Rick Spielman did it again.
When the rest of the NFL was packing up their things at Radio City Music Hall with the Seahawks on the clock for the final pick of the first round, the Vikings general manager continued his now-annual tradition of trading back into the first round for another top prospect.
After drafting UCLA linebacker Anthony Barr with the ninth overall pick Thursday night, the Vikings acquired the 32nd overall pick and used it to select Louisville quarterback Teddy Bridgewater, the one-time top-three projection who had a Rodgersian fall in the first round.
The selection of Bridgewater reportedly came after a failed attempt to trade up for Texas A&M dual-threat quarterback Johnny Manziel, the object of affection for many Minnesota fans. Spielman acknowledged he tried to trade up earlier in the night but declined to say which quarterback he coveted.
Regardless, his adrenaline still was pumping when he met with reporters after another wild first night of the draft.
“This is what this day is,” Spielman said with a grin. “This is what the draft is all about.”
With the first pick of the Mike Zimmer era, Spielman selected Barr, a four-star fullback at UCLA turned All-Pac 12 pass rusher. The Vikings had long coveted Barr, who was one of the select prospects to be invited to the team’s “Top-30” event last month.
During his two seasons as an outside linebacker at UCLA, Barr made 149 tackles, forced nine fumbles and racked up 23.5 sacks. He had 40.5 tackles for a loss, more than South Carolina defensive end Jadeveon Clowney and Buffalo outside linebacker Khalil Mack, who were top-five selections Thursday night.
“After Clowney, we felt he had the most potential to be the next-best edge pass rusher in the draft,” Spielman said.
Barr was sick of losing and tired of not touching the football when he approached UCLA’s new coach about the position change that would change the trajectory of his football career. Disappointed, he told coach Jim Mora Jr. that he was ready to try barging into the backfield as an outside linebacker instead of lining up there before the snap.
“He agreed with the decision, and I kind of ran with it,” Barr said Thursday night. “I didn’t know what to expect.”
As confident as he is, Barr never thought that this would be a possibility.
As for the possibility that Spielman would jump back into the first round, nobody should have been surprised by his bold move. Spielman has done it in three consecutive drafts.
When the Vikings first were on the clock at No. 8, they quickly traded back a spot and gained a fifth-round pick, No. 145 overall, from the Browns. Spielman said the Vikings got offers to drop down even further, but he heard rumblings that other teams were interested in Barr and feared he might lose him.
Two hours later, Spielman tried to acquire the No. 22 pick from the Eagles to select a quarterback, but the Eagles chose the Browns’ offer and Manziel was headed to Cleveland.

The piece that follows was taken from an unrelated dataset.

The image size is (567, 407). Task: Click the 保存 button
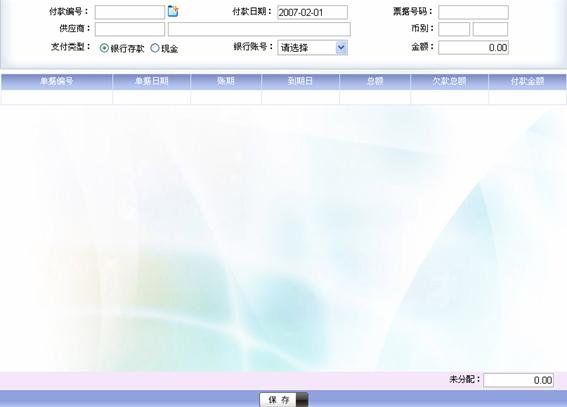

The Vikings later traded their second-round pick and their fourth-rounder to the Seahawks for the right to select Bridgewater, whom the team worked out privately in Florida after he struggled at Louisville’s pro day. During that workout, offensive coordinator Norv Turner coached the 21-year-old hard, and his performance reinforced what the Vikings saw on tape.
Spielman watched Bridgewater, who threw for 31 touchdowns and just four interceptions as a junior, three times during his college career, including a game in 2012 when he led Louisville to a win over Rutgers despite playing with a fractured left wrist and a banged-up ankle.
“You know the thing I like the most about him? He wins,” Zimmer said.
The Vikings said that they won’t rush Bridgewater onto the field, but Spielman can’t wait to see his two first-rounders in action. But to him, nothing beats the excitement of the draft.
“This is the chance to put the final pieces together on making significant moves to improve your ballclub,” Spielman said. “I can’t tell you how exciting it is to be able to be a part of this draft and to do things we’ve been able to do the last couple of years.”